Na América do Norte, onde ocorreu a maior parte da Copa do Mundo deste ano, a demanda cresceu 4% e a produção avançou ainda mais rápido, apesar de os dois indicadores estarem entre estáveis e negativos no acumulado do ano. A EMGE levanta uma possível explicação, sem adotá-la como definitiva: os pedidos podem ter sido feitos em maio para papelcartão de fibra virgem, antes dos aumentos de preço que entraram em vigor em julho, embora isso devesse aparecer com mais naturalidade nos dados de junho do que nos de maio. Se foi a própria Copa do Mundo que moveu a demanda, ou se os varejistas simplesmente a superestimaram e recuaram no mês seguinte, é uma pergunta que os dados ainda não conseguem responder, diz a EMGE.
O crescimento mais claro veio da China. A demanda da “Big Asia” vem subindo há algum tempo, mas maio se destacou de verdade, puxado por aumentos de produção na China depois que a Shandong Chenming reativou, em março, mais de um milhão de toneladas anuais de capacidade.
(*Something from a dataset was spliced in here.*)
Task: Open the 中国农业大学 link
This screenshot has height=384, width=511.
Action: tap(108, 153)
Parte dessa demanda aparente pode ainda estar nos armazéns das fábricas, em vez de chegar aos compradores finais, já que o modelo da EMGE não consegue acompanhar as movimentações de estoque mês a mês, mas a alta de preços em toda a região sugere que há pedidos reais acompanhando a oferta adicional.
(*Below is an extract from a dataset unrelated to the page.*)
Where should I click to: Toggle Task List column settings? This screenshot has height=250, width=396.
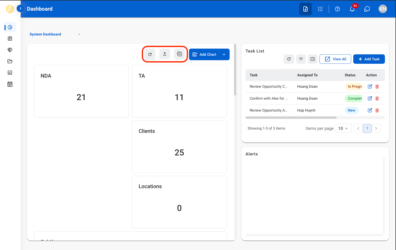click(x=313, y=59)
No papel para papelão ondulado, o avanço foi mais restrito. A demanda global cresceu quase 2% em maio, com a Europa Ocidental como única região em queda, mesmo com os preços do Kraftliner por lá seguindo em alta, uma combinação incomum de volume em queda e preço em alta que a EMGE diz ainda não ter explicação. A América do Norte voltou a crescer antes de novos aumentos de preço em junho, e a Big Asia manteve sua expansão constante, absorvendo parte da nova capacidade instalada na região sem grandes mudanças nas taxas de utilização.